それでは、出雲空港から羽田空港に向けて飛ぶ。

搭乗機は空飛ぶカローラ、ボーイング767-300ER。JA656Jは日本博仕様の特別塗装機だった。

出雲空港は誘導路がなく、ターミナルから出てすぐに滑走路に入り端まで移動、先端でUターンして滑走後に離陸するターニングパット式。

風向きの都合から、RWY25からの離陸になる。離陸してすぐに右旋回し、進行方向を西方面から東方面に変えていく。以後、雲の状況が少し悪くなり、地上の様子が分からなくなる。

再び地上が見えるようになった時には、既に伊勢湾上空を飛んでいた。特徴ある五角形のポートアイランドのおかげで、すぐに現在地を掴むことができた。

航空自衛隊静浜基地の滑走路が見える。既に静岡県牧之原市まで達しており、羽田空港までさほど時間が掛からない距離に近づいていた。

駿河湾上空でスポイラーが開いて、速度と高度を落とし始める。羽田空港の南風運用における、空中散歩タイムの始まりを告げる瞬間そのもの。

富士山を眺めながら、伊豆半島に差し掛かる。このまま伊豆半島を西から東へ横断するように飛行。

眼下には伊豆大島、そして大島空港が見えてくる。ここから大きく左にカーブを描くような旋回を繰り返しつつ、羽田空港に向かうのが通常。しかし、今回は右に左に旋回を繰り返しながら、千葉県上空へ入っていくコースを取っていた。着陸順の都合か、雲を避けるための回避ルートか。

再びスポイラーを開き、高度と速度を調整。一度房総半島から太平洋側に抜けて南東方面に飛び、旋回しながら北上を開始する。

少しずつ日が傾き始め、海が金色に輝き始める。太陽に照らされて、くっきりと浮かび上がる城ヶ島、三浦半島。海上の航路がどこにあるかよく分かる。

再び房総半島上空を飛び、高滝湖が見えてくる。緑地に見えながらそれはゴルフ場で、レジャー施設の多い千葉県。

いよいよ空中散歩のピーク。首都高川口線やC2が見えてきて、見慣れた東京の姿。

手前に東京タワー、雲に隠れながら先端が見えるのが東京スカイツリー。高度は1,000mを切っており、着陸まであと少し。
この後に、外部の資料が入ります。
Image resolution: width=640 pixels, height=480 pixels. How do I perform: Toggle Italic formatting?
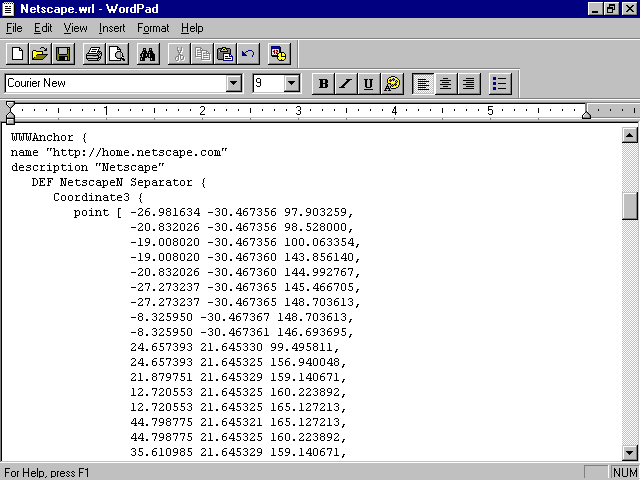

新幹線大井基地から出庫して、回送線から本線へ合流する新幹線が見えた。

レインボーブリッジからお台場付近。写真左下を占めるのが品川火力発電所。三機のボイラーから伸びる排ガスダクトが、一本の大きな煙突に接続している様子がよく分かる。

C滑走路16Lに着陸。出発した時と同じスポットにインすることになり、またもや長い距離を歩かされることになる。
春先からの羽田空港では、南寄りの風となり、到着時間が15時以降なれば、こうした東京上空の空中散歩コースが狙える。着陸経路の都合から、左回りに旋回することが多く、必ず左側にロールする。よって座席指定も、進行方向左側がメインとなってくる。

GPSロガーには、房総半島での右旋回と左旋回を続けた航跡が記録されていた。
今回のフライトの場合、座席と窓配置のバランスが悪く、首を左に大きく曲げた状態で外を眺めていた。長時間に渡って左を向いていたおかげで強烈な筋肉痛になってしまい、翌日は一日中首の凝りに苦しむことになった。